DX時代のセキュリティに求められる3つの「eXtend」

NRIセキュアでは、2021年秋に「企業における情報セキュリティ実態調査2021」^※を実施しました。この調査は、日本、アメリカ、オーストラリアの情報システム・情報セキュリティ担当者を対象としたもので、2002年の開始以来19回目となります。今回の調査結果とそこから導いた望ましいセキュリティ対策、3つの「eXtend（拡張）」についてご紹介します。

※有効回答数：日本 1,616社、アメリカ 511社、オーストラリア 526社

一方で、テレワークを含むDX推進に欠かせないゼロトラストセキュリティの導入は、日本ではまだ進んでいないことも明らかになりました。

DX時代にふさわしいセキュリティ対策が遅れる原因の1つはCISOの不在

新規セキュリティ対策の投資額をみると、前年度より予算が増加している企業は、アメリカ、オーストラリアでは50％以上だったのに対し、日本では30％未満でした。

DXには、新しいセキュリティリスクが伴います。既存のセキュリティの延長、例えば境界防御型モデルを強化していっても、やがて限界が来ます。

日本でセキュリティ投資額が伸びない理由の1つは、CISO（Chief Information Security Officer：最高情報セキュリティ責任者）の設置が少ないことが関係していると思われます。事実、アメリカとオーストラリアでは90%前後の企業がCISOを設置しているのに対し、日本では40%程度にとどまっています。

CISOを設置したいと考えても、適切な人材がいないケースも考えられます。しかし、アメリカ、オーストラリアでは社外の有識者を採用する、あるいは他の業務と兼任する形でCISOを設置しているといった回答が多く見受けられます。

つまり、外部のリソースを活用する、もしくはセキュリティ部門以外の人材を登用して、その人物に対してセキュリティの再教育を行うといった方法が重要になってきます。
日本においても、DX時代にふさわしいセキュリティを確保するために、CISOの設置が求められると言えます。

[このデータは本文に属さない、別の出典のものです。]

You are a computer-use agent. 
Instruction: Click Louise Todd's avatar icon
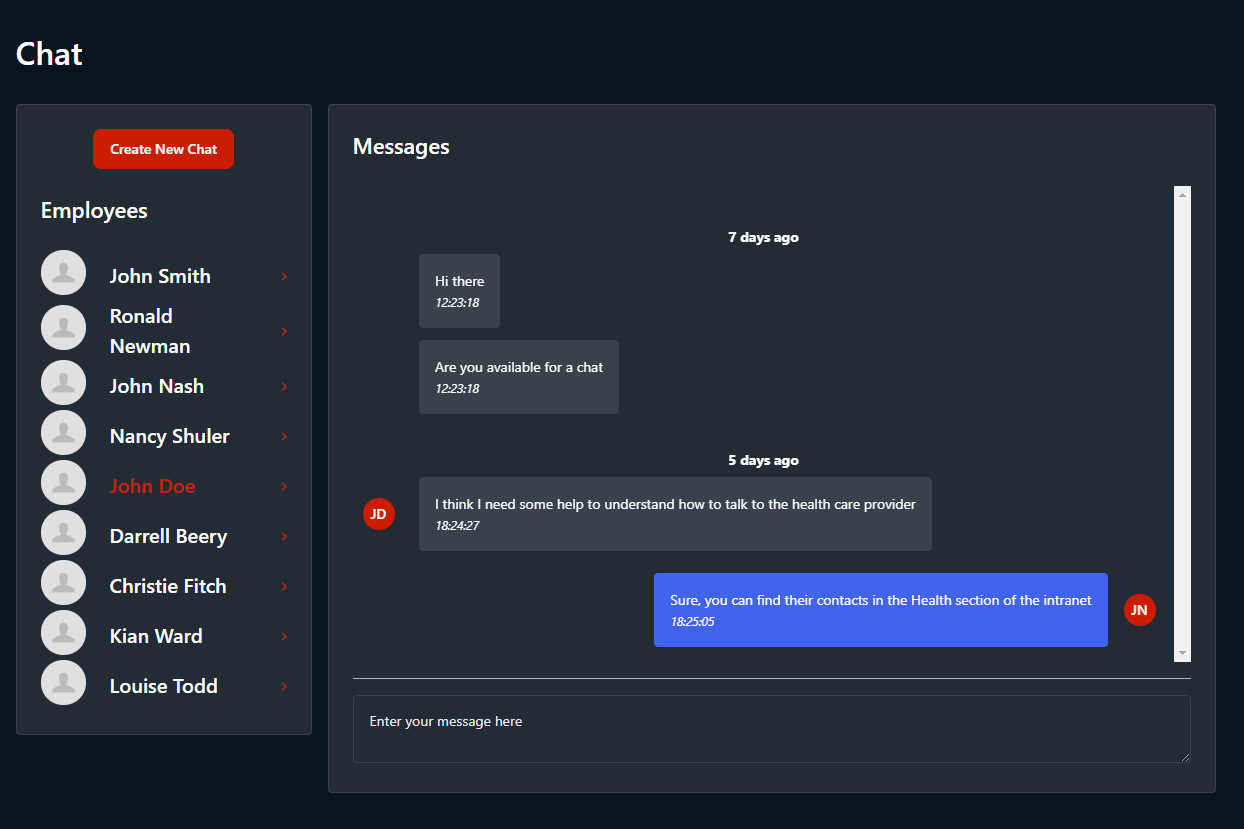click(63, 682)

広がるビジネス、広がるセキュリティに対応するための3つの「eXtend」

調査で明らかになった日本企業の現状は、DXの検討は進んでいるものの、それにふさわしい新規セキュリティソリューションの導入が遅れており、アンバランスさが際立ちます。

標的型攻撃を含むサイバー攻撃の脅威が数多く存在する中、DXの取り組みによりビジネス環境が拡大することは、セキュリティが守るべき範囲が拡大することを意味します。

こうした現状に対応するためのポイントは3つの「eXtend」です。

1つめの「eXtend」は、最高責任者「CxO」の拡張です。

DXを進める上では、データや情報技術の活用を推進するデジタル戦略、その戦略を実現するIT戦略、これらを安全に運用するセキュリティ戦略の3つが大切です。この3つの要素のバランスをとるためには、それぞれの最高責任者である「CxO」を立て、彼らの連携のもとにDXを推進することが重要です。

2つめの「eXtend」は、戦略における視野の拡張です。

局所にフォーカスして部分最適に陥るのではなくて、全体に目を向け全体最適な戦略にシフトすることが求められます。サプライチェーンを例に挙げると、これまで自社のセキュリティ、重要拠点のセキュリティにフォーカスして部分最適な戦略を立てていたところから、セキュリティ戦略のスコープ前提をサプライチェーンリスク全体に広げて、時代の要請や脅威動向を踏まえて全体最適な戦略を立てていくことが求められます。

3つめの「eXtend」は、拡張の阻害要因を解消することです。

これは、既存で培ってきたセキュリティ戦略や対策の習慣・惰性をアンラーニングすることを意味します。DXの取り組みを進めると、新しいリスクが次々に発生します。それに対して、現状を是として継ぎ足し的にセキュリティを追加していくだけでは、最終的に非効率な環境ができあがってしまいます。

古くなったセキュリティを手放し、自動化・省力化されたセキュリティ対策など、DX時代にふさわしいセキュリティ対策にアップデートする積極的なマインドや挑戦が、今後いっそう求められます。